Volpiano Fondi regionali stanziati per il riuso dei beni confiscati alla criminalità. Il Comune di Volpiano è tra i nove Comuni piemontesi vincitori del bando per poter usufruire del contributo.

VOLPIANO Fondi regionali

A Volpiano andranno 75mila e 500 euro per il riuso dei beni confiscati alla criminalità a Volpiano: il Comune ha deciso di finanziare due progetti per un totale di 153mila euro per protezione civile e sostegno alla disabilità, usufruendo appunto del contributo del 50% da parte della Regione.
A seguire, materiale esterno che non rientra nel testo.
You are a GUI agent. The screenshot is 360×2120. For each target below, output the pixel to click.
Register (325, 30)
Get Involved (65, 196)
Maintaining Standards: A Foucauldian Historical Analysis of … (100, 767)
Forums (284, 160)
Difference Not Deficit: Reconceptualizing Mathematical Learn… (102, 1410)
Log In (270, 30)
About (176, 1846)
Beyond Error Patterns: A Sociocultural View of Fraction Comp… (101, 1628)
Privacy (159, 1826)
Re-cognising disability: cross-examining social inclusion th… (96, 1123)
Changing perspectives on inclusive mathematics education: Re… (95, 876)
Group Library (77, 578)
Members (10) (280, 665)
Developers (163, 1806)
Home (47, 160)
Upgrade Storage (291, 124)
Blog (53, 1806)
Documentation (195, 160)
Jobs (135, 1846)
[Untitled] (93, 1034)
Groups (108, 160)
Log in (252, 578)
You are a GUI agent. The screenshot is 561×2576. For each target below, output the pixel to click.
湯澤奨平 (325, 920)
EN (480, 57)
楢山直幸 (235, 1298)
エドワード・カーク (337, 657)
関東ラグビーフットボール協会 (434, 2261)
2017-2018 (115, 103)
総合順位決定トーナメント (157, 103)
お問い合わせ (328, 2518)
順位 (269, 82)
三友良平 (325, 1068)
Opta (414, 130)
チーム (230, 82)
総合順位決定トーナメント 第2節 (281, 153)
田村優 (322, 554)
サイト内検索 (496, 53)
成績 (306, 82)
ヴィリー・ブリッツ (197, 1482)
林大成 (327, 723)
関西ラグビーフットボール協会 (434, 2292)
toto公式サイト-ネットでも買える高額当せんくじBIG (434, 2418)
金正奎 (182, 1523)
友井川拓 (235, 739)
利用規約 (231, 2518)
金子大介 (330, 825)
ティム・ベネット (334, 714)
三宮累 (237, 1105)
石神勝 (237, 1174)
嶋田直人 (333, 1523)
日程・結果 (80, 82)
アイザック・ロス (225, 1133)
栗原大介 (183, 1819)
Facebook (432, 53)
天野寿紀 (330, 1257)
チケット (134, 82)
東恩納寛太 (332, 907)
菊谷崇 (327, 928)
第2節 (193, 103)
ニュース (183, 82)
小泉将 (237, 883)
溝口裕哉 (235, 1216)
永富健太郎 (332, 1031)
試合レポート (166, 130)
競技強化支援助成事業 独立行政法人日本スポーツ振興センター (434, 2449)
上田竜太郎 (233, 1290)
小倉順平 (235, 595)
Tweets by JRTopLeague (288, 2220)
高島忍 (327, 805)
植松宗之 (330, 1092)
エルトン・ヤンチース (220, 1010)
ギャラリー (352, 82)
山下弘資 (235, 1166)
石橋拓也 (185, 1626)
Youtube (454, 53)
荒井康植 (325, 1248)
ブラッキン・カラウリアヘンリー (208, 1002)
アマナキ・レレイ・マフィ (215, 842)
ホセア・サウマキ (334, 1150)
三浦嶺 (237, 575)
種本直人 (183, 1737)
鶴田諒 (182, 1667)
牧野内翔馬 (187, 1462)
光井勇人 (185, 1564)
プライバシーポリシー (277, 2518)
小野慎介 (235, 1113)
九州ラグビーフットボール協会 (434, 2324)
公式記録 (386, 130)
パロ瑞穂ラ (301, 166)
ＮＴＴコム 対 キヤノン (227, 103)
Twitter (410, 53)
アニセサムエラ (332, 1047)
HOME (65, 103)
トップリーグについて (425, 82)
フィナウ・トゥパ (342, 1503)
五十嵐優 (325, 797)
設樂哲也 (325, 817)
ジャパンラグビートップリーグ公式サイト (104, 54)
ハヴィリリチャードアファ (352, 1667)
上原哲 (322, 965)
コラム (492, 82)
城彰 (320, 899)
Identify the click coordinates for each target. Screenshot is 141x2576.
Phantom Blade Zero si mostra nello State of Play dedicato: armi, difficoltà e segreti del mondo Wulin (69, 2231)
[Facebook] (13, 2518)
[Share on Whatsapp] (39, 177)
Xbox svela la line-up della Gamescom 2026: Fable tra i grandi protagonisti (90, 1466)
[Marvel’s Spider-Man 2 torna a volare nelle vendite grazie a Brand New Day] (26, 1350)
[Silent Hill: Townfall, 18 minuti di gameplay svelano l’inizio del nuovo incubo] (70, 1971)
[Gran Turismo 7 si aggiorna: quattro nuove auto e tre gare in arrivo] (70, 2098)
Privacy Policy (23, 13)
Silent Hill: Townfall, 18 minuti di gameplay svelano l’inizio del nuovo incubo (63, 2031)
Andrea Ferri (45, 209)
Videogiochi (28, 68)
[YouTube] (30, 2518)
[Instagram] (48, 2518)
Il primo immobile oggetto della riqualificazione sarà l’attuale caserma dei vigili del fuoco di via Torino 11. Il secondo, più consistente, per iniziare a utilizzare l’immobile di via Trento 12, in carico all’amministrazione comunale dal 2016.

La caserma dei Vigili del Fuoco

Con la riqualificazione della caserma dei vigili del fuoco l’intento è quello di ribadire con forza il concetto che «un bene confiscato alla criminalità organizzata viene utilizzato a fini pubblici». I fondi stanziati per questo intervento ammontano a 51mila euro.

Saranno costruiti due ricoveri per materiale dei vigili del fuoco e della protezione civile, la realizzazione di interventi di manutenzione straordinaria come l’istallazione di telecamere e la sistemazione dell’impianto del cancello, e infine la distribuzione di materiale informativo.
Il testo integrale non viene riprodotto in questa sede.